THE breadth of vision of our Victorian ancestors is well-documented.

But the sheer courage and enterprise that gave birth to the Sough railway tunnel under the bleak Cranberry Moors south of Darwen is extraordinary.

Opened 150 years ago, it took just under three years to build after the first sod was cut in September, 1845, near the present-day Darwen Station by the railway company chairman, Blackburn mill magnate WH Hornby, to start the work on the Blackburn-Bolton line.

The tunnel is 2,015 yards long and has a bore of approximately 22 feet. It is not quite straight and is uphill from Darwen to Entwistle at the other end.

The consulting engineer to the railway company was CB Vignoles, well-known throughout the world for his skills in building railways. During the construction of the line he was assisted by a Mr Terry, who attended to the day-to-day problems.

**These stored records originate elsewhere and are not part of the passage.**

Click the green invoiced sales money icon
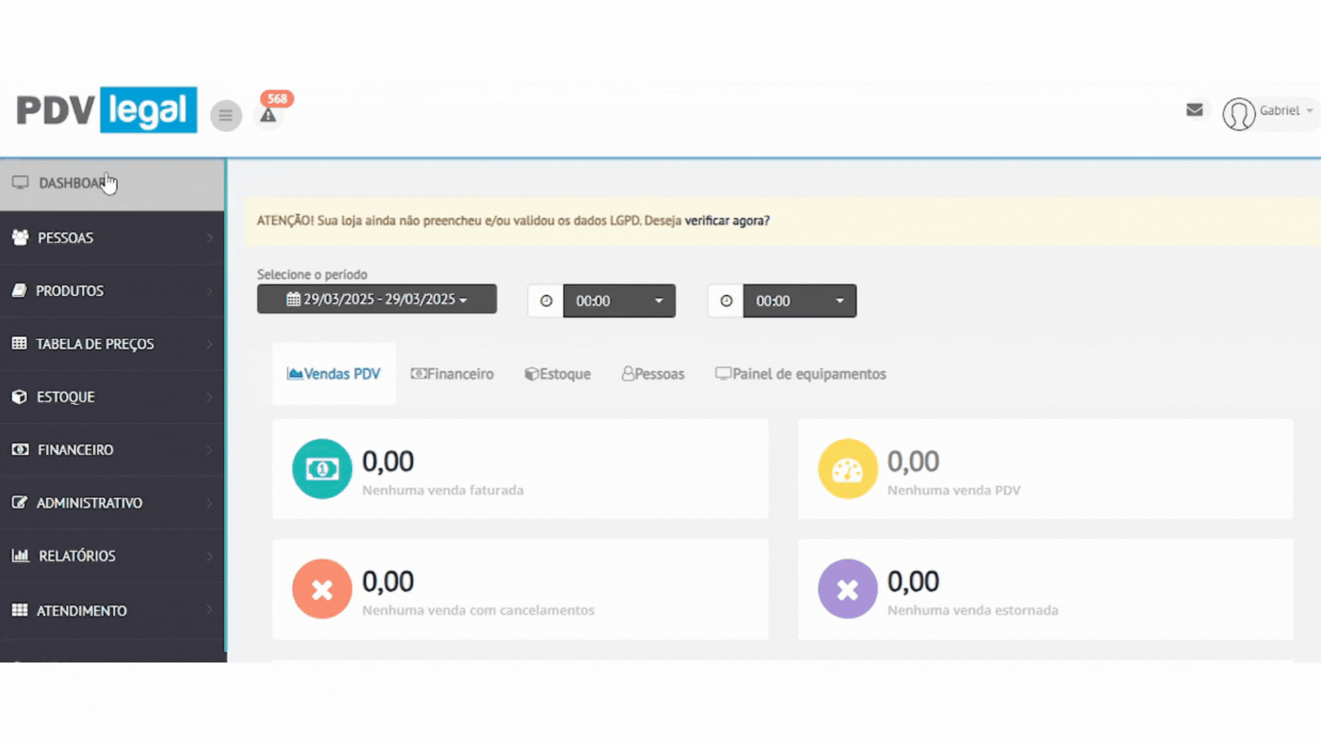This screenshot has height=743, width=1321. coord(322,469)
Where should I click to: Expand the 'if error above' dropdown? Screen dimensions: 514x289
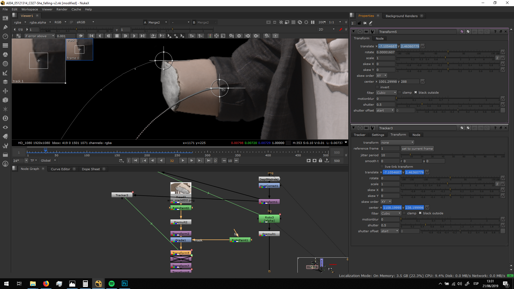39,36
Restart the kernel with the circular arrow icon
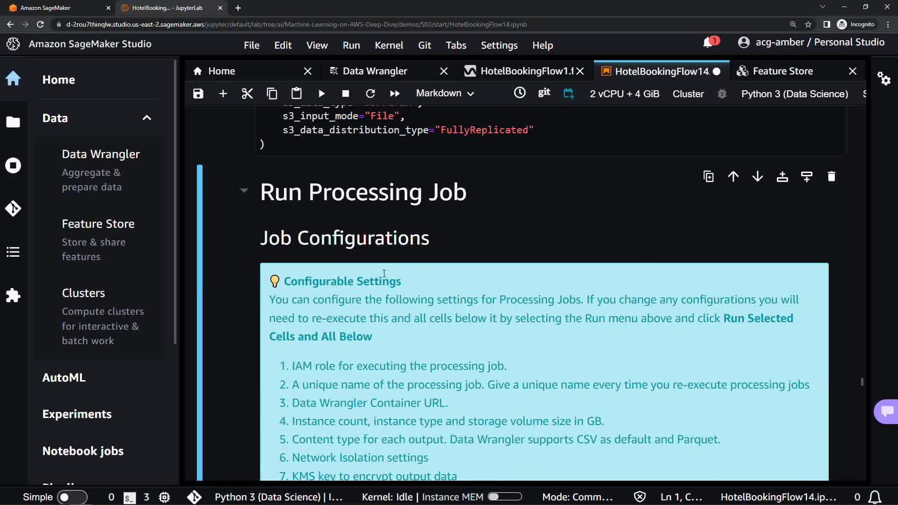The width and height of the screenshot is (898, 505). click(370, 94)
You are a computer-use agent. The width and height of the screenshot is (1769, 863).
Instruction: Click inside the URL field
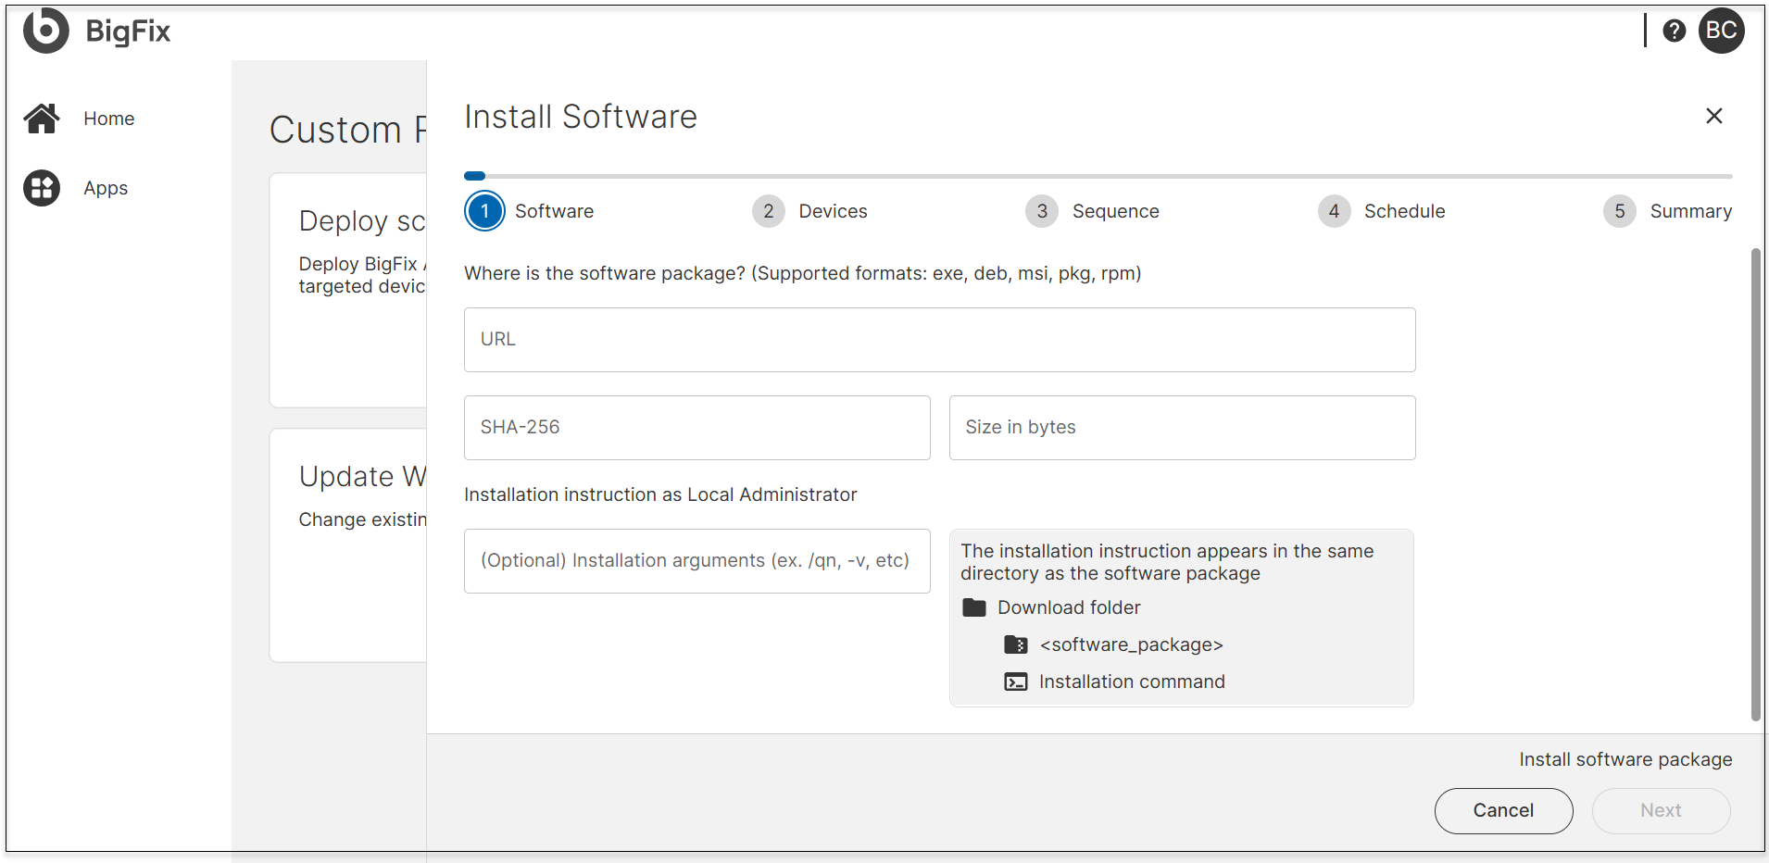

The actual tunnelling operation was contracted to a Mr Evans and the method of construction was to sink 13 vertical shafts ranging in depth from 40 feet to 260 feet. The bottoms of the shafts were extended and joined.

The conditions for the workers, mostly coal miners from South Wales and the Wigan area, were appalling and five lost their lives during the construction. The rock formation they burrowed through consisted of sandstone, shale and small coal seams interspersed with underground streams and the work flooded a local coal mine and polluted streams with mud which caused a nearby calico printer to sue and win a £5,000 out-of-court settlement.

When the tunnel opened in June, 1848, with the completion of the whole Blackburn-Bolton link, it was discovered it was very difficult to work on the railway lines in the tunnel because of the smoke from the engines.

When the Lancashire and Yorkshire Railway was developing its network in 1903 and needed to use the tunnel for express trains, the problem was partly solved by reopening two of the original shafts - one at 158ft and another at 210ft.

Still, many plate layers and engine drivers dreaded the tunnel because of the smoke and there are reports of staff being trapped. It was not until the 1960s that the problem was solved with the introduction of diesel locomotives.